Actin filaments and microtubules, the two major networks of the eukaryotic cell cytoskeleton, become attractive targets for natural compounds in cancer research due to their importance in a board range of processes such as vesicular and organelle transport, cell proliferation and migration (Jordan & Wilson, 2004; Petrasek & Schwarzerova, 2009; Wickstead & Gull, 2011). In this study, we investigated the effects of cucurbitacin B, E and I on microtubules and actin filaments in living cells (cancer cell lines Hela, MCF7, and U2OS) using GFP markers and immunofluorescence staining. Their interactions with tubulin dynamics were further determined in vitro using tubulin polymerization assay. Reference drugs such as colchicine and vinblastine (microtubule-binding agents) and latrunculin B (actin-binding agent) were used as comparing controls. We can provide evidence for unidentified interactions between cucurbitacins and the cytoskeleton in this study.
Materials and Methods
Cell lines, chemicals and laboratory materials
The human cervical cancer cell line Hela was purchased from ATCC (Wesel, Germany) and the MCF-7 human breast cancer cell line was provided by Prof. Dr. Stefan Wölfl (Institute of Pharmacy and Molecular Biotechnology, Heidelberg University, Heidelberg, Germany); U2OS human osteosarcoma cancer cells which were stably transfected with α-tubulin-GFP construct were supplied by Prof. Dr. Thomas Efferth (Institute of Pharmacy and Biochemistry, Johannes Gutenberg University, Mainz, Germany); cucurbitacin E and I (purity > 99% by HPLC) came from Phytoplan GmbH (Heidelberg, Germany) and cucurbitacin B (purity > 98% by HPLC) from Baoji Herbest Bio-Tech Co., Ltd. (Baoji, Shannxi, China); vinblastine (1 mg/mL) were purchased from Central Pharmacy of the University Hospital Heidelberg (Heidelberg, Germany); colchicine (purity > 95% by HPLC), latrunculin B (purity > 80% by HPLC), G418, Atto 390 phalloidin, paraformaldehyde, propidium iodide, ATP, BSA, Dimethyl sulfoxide (DMSO), EDTA, EGTA, FBS, GTP, MTT, piperazine-N, N′-bis(2-ethanesulfonic acid) (PIPES), RNase A and Coomasie blue were obtained from Sigma-Aldrich Chemie GmbH (Steinheim, Germany) and mowiol 4–88 from Carl Roth GmbH & Co. KG (Karlsruhe, Germany); DMEM, non-essential amino acids, penicillin-streptomycin, CellLight® Actin-RFP BacMam 2.0 actin-RFP, trypsin-EDTA came from Life technologies (Paisley, United Kingdom) and triton X-100 from Merck KgaA (Darmstadt, Germany); mouse anti-α-tubulin monoclonal IgG and goat anti-mouse IgM-FITC were obtained from Santa Cruz Biotechnology (Heidelberg, Germany); 96-well-plates, 24-well-plates and 6-well-plates were purchased from Greiner (Frickenhausen, Germany) and circular glass coverslips from Thermo Scientific (Braunschweig, Germany).
Cell culture
Hela, MCF-7 and U2OS cancer cells were cultivated as previously described (Wang et al., 2016b).
MTT assay
The anti-proliferative effects of cucurbitacins were assessed using MTT assay, as previously described (Nurcahyanti & Wink, 2015). In brief, cells (1 × 104) were seeded in 96-well plates and incubated with different concentrations of cucurbitacins for 48 h (Hela, U2OS) and 72 h (MCF-7). MTT solution was then added and incubated for 2 h. The plates were read at 570 nm after the addition of DMSO using Tecan infinite M200 Pro (Tecan, Crailsheim, Germany).
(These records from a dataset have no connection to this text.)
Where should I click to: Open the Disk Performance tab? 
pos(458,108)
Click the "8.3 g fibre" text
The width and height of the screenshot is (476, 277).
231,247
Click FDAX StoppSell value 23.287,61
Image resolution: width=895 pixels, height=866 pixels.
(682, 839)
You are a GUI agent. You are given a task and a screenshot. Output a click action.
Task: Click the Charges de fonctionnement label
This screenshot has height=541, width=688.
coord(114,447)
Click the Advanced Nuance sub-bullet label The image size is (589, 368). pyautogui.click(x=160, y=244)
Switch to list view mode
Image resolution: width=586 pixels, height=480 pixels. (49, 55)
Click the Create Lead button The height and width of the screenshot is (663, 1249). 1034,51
Imaging of tubulin-GFP transfected U2OS cells
α-Tubulin-GFP U2OS cells (1 × 105) were seeded in 24-well-plates and treated with 200μl different concentrations (IC80, IC50 based on MTT data) of cucurbitacins. Cells were imaged using a Keyence BZ-9000 microscope (Keyence; Neu-Isenburg, Germany) after incubation for 2 h, 4 h, 24 h and 48 h. The images were analyzed using BZ-II Analyzer software (version 2.1, Keyence; Neu-Isenburg, Germany).
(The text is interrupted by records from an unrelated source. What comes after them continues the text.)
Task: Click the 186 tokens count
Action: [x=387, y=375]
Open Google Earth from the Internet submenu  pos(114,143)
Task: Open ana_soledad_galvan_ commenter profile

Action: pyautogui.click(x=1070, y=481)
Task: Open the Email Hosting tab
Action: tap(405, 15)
Immunofluorescence staining
The immunofluorescence staining was carried out as established in our laboratory (Wang et al., 2016a).
Imaging of actin-RFP transfected hela cells
2 × 104 Hela cells were seeded in 24-well-plates and mixed with CellLight® Actin-RFP BacMam 2.0 which is a fusion construct of human actin and TagRFP, providing an accurate and specific targeting to cellular actin filaments. After 16 h of incubation, 200 μl different concentrations of cucurbitacins (IC80, IC50 based on MTT data) were added and the cells were analyzed as described above (‘Imaging of tubulin-GFP transfected U2OS cells’).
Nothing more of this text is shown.